“No, my lad, so much warmer,” said the captain. “Do you know what is our greatest enemy here that we shall have to fight?”
“Yes, the bears. They’ll smell the meat—Johannes said so; and you’re making an extremely easy way up to the deck.”
“Well, yes, if they come. But if they do, we must be ready for them. We can keep them off from our fortress, I daresay. But that was not the enemy I meant.”
“Oh, I see; you mean the cold.”
“Yes, my boy; but in one form. I mean the wind. I daresay we could stand thirty degrees below zero without wind better than we could stand zero with wind.
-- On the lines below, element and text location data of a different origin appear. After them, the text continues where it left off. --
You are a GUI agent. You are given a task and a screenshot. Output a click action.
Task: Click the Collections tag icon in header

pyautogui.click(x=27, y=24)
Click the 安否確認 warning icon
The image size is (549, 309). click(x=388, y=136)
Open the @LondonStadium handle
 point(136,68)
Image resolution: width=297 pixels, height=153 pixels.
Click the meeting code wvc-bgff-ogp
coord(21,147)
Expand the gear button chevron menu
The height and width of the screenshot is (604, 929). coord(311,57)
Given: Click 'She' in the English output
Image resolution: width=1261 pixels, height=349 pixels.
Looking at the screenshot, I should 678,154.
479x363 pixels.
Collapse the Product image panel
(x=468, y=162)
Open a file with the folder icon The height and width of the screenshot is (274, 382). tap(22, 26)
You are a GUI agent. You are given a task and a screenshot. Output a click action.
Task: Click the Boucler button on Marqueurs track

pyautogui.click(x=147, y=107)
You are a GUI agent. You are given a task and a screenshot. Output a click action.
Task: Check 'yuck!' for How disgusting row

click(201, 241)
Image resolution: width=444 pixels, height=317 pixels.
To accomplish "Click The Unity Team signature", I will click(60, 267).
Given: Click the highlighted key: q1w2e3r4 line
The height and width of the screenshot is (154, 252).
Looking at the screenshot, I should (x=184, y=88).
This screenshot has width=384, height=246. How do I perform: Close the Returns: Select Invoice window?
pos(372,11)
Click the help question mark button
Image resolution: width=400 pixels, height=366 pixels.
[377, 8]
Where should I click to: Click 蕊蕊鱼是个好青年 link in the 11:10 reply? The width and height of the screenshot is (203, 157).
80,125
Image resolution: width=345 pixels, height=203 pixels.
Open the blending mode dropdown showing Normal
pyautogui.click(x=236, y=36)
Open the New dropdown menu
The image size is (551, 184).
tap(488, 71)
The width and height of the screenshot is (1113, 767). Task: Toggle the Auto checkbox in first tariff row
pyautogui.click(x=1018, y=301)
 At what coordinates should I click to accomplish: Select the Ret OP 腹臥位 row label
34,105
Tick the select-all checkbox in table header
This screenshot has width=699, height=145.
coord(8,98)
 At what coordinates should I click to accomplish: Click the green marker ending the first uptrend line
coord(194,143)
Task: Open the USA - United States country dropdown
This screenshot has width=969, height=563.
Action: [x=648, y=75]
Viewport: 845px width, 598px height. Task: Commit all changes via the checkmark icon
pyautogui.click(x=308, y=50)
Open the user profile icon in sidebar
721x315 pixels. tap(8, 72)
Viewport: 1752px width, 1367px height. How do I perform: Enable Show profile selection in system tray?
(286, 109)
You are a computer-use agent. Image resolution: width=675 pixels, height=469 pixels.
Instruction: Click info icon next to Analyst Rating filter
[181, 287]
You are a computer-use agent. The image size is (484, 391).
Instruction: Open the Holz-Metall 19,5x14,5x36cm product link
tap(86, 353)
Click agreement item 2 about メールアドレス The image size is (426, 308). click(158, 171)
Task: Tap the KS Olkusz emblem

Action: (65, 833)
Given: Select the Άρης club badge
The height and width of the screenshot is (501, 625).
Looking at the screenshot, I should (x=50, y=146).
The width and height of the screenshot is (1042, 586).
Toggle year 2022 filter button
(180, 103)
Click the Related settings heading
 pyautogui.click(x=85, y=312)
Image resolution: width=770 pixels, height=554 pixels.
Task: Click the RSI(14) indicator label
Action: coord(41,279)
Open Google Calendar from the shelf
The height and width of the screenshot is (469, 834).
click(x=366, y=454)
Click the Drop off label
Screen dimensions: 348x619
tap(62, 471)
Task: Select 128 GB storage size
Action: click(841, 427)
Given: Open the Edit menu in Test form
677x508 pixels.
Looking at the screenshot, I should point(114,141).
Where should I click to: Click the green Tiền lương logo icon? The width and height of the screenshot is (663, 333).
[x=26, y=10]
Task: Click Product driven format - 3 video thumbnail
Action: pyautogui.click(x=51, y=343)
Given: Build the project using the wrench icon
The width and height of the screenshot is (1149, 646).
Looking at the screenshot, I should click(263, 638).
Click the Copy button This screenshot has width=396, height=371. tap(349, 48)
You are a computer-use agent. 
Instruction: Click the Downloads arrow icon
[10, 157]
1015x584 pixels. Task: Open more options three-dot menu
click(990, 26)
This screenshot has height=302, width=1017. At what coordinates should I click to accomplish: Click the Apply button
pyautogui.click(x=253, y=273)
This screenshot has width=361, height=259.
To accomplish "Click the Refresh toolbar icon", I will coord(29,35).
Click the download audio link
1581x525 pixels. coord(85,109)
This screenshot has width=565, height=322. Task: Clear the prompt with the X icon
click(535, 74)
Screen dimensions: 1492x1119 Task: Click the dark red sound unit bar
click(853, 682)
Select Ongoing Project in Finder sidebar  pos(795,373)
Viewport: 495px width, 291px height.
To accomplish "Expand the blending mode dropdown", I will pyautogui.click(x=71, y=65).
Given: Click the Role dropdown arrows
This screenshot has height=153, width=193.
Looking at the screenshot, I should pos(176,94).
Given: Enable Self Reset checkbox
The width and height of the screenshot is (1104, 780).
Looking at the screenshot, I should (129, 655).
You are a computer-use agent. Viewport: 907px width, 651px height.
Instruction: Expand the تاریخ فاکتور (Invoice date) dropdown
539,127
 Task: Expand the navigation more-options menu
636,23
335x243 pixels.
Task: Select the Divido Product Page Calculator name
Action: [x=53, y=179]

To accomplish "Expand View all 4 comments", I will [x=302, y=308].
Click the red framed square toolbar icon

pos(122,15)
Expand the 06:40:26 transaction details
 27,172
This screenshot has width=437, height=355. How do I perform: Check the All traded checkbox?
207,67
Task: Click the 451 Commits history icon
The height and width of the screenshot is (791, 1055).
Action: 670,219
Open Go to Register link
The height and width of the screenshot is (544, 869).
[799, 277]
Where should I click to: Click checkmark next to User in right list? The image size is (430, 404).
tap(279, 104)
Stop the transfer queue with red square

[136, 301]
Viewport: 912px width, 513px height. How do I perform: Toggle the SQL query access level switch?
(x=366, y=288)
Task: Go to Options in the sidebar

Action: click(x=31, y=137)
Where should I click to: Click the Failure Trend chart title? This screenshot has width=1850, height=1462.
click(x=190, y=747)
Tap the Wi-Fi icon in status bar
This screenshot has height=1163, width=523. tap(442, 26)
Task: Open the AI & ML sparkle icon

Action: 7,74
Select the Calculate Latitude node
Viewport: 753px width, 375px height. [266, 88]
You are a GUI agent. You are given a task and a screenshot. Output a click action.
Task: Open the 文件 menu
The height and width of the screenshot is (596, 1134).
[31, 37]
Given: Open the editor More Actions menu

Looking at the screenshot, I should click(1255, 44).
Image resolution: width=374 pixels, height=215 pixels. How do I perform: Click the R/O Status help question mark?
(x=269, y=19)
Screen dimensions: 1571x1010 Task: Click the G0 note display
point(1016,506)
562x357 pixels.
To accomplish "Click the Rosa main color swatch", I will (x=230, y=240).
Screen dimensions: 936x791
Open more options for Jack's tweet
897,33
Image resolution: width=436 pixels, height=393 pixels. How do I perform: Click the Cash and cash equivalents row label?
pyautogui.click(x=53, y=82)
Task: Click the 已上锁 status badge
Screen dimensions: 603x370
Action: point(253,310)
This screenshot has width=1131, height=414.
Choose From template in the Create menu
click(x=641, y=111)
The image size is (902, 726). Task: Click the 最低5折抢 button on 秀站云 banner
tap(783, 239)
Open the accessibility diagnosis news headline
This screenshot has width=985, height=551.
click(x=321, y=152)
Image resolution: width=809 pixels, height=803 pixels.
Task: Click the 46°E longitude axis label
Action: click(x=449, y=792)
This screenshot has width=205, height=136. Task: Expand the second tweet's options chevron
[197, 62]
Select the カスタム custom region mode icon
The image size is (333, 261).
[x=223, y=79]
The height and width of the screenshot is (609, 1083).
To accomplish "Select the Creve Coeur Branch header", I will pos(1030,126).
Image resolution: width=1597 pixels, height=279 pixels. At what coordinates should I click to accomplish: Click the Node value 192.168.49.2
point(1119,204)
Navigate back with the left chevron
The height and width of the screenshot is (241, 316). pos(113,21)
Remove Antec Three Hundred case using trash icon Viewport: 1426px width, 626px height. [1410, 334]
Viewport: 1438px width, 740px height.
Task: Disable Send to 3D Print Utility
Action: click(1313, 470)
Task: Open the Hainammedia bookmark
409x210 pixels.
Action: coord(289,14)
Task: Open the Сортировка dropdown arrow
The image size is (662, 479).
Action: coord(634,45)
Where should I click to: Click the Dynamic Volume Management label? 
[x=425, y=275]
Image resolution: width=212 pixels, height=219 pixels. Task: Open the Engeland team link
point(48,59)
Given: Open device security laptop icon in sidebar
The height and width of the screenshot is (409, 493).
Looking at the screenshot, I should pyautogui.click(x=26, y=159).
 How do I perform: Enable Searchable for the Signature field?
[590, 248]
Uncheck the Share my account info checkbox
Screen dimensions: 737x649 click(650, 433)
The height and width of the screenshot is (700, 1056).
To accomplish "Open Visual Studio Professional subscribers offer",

That is the enemy we have to fight against. The still cold will not affect us like the storms.”
And so it passed, day after day. The men were out hunting one morning, when it was the coldest by the thermometer they had yet felt; but no one suffered. The men came back with their beards quite masses of ice, but the exercise in the still air kept them all aglow; while the very next day they had a walk along the lane they had trampled down in the snow as far as the piled-up ice-floe which had shut them up in the peaceful fiord, and coming back they had to face a piercing north wind which carried with it a fine snow-dust which seemed to cut into the skin.
“The coldest day we have had yet,” said the doctor as they stepped on deck; but the captain went at once to the instruments which were placed ready for taking the observations duly entered in a journal, and turned back, shaking his head.
“Twenty degrees warmer than it was yesterday.”
“You amaze me,” said Mr Handscombe. “I never felt it so cold before.”
“He meant twenty degrees not quite so cold, sir,” said Steve, who was rubbing and beating his half-numbed hands. “It isn’t warmer.”